Viaje al pasado.
(Viene de una entrada anterior de Peregrino de la memoria (XLIII), titulada Tiempos oscuros).
En espera del regreso de Beatriz, Esteban cambia la silla de la mesa por un sillón que hay en un extremo del comedor enfrente del televisor, felizmente apagado, y dice:
- Tengo muchos recuerdos de mi abuela.
- Empezando, supongo, por el de que no quería que le llamasen abuela.
- No. Nos obligaba a llamarla por su nombre de pila, Pilar, pero aun así, era nuestra abuela y nos lo pasábamos muy bien con ella. Nos enseñaba manualidades. Hay que ver la de cosas que sabía hacer.
- Sí, ¿verdad? Tocaba el piano, cantaba muy bien, tallaba y esculpía pasablemente.
- A mí me enseñó a hacer figuras con papier maché que me vienen de miedo con mis hijos ahora. Y nos contaba historias. Las que más me gustaban eran las de cuando ella era niña en Galicia y las de la guerra.
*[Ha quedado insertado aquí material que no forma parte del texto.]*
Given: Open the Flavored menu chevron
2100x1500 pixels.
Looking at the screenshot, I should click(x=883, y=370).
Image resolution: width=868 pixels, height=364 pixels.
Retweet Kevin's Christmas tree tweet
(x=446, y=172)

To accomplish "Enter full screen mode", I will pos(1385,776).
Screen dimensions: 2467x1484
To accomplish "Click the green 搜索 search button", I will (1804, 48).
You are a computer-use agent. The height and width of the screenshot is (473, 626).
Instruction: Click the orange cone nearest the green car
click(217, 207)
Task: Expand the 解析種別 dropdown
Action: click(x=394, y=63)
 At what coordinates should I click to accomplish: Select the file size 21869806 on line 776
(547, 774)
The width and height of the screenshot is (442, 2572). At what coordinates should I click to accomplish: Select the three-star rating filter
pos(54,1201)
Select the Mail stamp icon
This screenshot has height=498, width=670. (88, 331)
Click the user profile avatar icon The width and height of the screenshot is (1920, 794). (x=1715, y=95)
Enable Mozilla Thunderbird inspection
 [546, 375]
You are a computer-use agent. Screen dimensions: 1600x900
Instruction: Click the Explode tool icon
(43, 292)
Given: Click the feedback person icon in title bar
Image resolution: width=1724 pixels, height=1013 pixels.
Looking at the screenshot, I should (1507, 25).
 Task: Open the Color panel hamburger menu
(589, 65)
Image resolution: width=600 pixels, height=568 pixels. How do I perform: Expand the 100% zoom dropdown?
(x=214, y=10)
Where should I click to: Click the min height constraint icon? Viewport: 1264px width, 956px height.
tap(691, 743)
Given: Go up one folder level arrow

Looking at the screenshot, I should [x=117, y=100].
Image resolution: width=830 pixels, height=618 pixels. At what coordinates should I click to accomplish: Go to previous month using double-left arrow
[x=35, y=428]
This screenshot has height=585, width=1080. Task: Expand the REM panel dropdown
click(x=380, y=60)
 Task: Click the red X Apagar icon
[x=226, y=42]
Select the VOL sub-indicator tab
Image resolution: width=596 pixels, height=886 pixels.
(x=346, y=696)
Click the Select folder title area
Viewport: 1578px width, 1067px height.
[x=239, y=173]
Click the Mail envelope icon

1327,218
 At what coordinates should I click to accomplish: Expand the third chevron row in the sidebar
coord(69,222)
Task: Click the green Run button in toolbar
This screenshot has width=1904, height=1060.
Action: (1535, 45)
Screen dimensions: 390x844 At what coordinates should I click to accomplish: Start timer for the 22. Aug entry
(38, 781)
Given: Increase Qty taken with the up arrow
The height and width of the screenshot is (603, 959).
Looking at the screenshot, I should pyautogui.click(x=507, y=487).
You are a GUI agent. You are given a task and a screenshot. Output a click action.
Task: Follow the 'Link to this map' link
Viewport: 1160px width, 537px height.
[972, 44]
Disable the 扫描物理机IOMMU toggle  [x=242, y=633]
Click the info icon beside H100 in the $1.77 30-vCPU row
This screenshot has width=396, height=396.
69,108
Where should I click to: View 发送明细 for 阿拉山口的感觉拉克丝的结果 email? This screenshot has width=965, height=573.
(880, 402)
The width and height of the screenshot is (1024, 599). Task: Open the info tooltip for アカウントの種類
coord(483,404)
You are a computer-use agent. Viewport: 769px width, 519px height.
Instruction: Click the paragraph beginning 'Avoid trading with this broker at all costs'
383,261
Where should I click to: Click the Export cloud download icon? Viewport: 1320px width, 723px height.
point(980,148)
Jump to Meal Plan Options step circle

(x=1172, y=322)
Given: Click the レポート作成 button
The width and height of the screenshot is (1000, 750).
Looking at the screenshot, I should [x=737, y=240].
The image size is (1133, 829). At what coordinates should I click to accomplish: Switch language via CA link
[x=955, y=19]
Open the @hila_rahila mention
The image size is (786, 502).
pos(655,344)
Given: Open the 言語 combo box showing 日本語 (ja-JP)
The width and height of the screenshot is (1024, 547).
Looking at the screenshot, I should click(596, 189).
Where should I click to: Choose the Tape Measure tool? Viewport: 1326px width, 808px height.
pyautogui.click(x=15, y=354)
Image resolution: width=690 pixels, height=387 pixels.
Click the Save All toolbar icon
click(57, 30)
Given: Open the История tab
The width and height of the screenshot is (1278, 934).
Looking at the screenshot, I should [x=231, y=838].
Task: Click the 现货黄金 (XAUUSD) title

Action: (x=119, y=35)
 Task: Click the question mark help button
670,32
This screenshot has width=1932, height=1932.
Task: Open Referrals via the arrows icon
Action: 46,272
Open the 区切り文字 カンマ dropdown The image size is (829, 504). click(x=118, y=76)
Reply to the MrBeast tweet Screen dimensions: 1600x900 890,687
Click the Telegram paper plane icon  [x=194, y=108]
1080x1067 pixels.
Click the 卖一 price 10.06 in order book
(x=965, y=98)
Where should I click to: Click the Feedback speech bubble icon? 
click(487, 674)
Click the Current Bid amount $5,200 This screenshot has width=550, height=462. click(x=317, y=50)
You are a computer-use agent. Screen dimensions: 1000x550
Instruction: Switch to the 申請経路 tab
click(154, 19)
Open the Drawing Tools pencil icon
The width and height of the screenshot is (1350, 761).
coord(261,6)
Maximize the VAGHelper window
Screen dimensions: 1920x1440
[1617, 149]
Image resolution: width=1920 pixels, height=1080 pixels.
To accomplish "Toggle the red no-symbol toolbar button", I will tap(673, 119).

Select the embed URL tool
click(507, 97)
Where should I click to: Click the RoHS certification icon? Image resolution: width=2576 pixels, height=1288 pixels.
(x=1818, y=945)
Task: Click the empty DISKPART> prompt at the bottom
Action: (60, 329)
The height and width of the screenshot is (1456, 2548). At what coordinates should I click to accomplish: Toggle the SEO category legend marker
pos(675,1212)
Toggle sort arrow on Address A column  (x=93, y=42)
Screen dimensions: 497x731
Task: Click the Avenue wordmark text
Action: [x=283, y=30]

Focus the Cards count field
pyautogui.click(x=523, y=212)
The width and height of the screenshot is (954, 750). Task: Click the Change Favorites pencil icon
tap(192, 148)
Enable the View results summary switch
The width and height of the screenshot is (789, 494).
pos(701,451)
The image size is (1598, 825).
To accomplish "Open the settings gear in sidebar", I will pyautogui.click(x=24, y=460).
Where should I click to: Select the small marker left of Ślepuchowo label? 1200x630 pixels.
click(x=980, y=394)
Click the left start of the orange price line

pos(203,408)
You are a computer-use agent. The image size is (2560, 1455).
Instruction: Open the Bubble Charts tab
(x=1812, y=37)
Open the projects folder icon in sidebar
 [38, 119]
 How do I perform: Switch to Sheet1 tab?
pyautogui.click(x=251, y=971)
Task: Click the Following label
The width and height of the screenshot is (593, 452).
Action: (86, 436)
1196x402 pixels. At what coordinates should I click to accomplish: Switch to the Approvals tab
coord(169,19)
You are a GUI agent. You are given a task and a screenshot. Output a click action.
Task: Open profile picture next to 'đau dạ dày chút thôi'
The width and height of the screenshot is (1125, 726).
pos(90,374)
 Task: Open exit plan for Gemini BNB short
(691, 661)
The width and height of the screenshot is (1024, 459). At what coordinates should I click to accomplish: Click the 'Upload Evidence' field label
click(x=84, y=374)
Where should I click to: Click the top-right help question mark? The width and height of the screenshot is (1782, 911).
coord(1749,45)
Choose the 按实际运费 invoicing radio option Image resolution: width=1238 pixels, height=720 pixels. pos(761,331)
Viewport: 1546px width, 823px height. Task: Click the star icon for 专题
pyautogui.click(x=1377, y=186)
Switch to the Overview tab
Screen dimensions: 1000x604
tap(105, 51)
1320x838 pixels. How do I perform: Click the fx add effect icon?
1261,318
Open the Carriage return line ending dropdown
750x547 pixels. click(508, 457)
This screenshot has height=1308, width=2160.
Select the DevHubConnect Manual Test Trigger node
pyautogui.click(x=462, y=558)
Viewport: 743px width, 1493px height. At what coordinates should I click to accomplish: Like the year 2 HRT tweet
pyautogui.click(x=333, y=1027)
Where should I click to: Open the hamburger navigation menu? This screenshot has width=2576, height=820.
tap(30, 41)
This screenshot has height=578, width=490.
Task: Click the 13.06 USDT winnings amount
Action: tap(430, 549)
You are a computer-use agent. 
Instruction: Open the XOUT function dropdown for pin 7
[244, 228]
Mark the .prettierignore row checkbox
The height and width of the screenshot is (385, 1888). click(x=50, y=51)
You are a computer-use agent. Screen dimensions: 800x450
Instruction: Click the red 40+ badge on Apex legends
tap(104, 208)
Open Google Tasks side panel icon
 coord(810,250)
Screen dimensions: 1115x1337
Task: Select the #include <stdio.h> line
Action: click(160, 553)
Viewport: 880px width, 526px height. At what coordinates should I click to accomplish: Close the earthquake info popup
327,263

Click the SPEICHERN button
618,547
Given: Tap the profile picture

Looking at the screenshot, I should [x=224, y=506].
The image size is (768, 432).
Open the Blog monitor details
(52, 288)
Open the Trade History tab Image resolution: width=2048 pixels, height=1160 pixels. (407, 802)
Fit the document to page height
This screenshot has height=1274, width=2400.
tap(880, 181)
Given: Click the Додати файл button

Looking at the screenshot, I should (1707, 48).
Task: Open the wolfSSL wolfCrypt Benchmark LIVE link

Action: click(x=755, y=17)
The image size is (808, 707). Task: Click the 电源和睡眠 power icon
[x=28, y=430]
Y tanto. La República y la guerra habían cogido a mi madre en sus diecitantos y veintipocos años, en el bachillerato y la Universidad. Le gustaba mucho recordar aquellos tiempos que había vivido muy intensamente. Hija de una familia rica, casada dentro de su clase social con un catedrático de biología, el vendaval de la República se llevó por delante su matrimonio y sus últimos reparos de clase: siempre había sido de izquierda pero con la guerra se radicalizó, se divorció y se junto con quien sería mi padre, un comisario del 5º Regimiento. En alguna ocasión me dijo que aquellos habían sido los años más felices de su vida.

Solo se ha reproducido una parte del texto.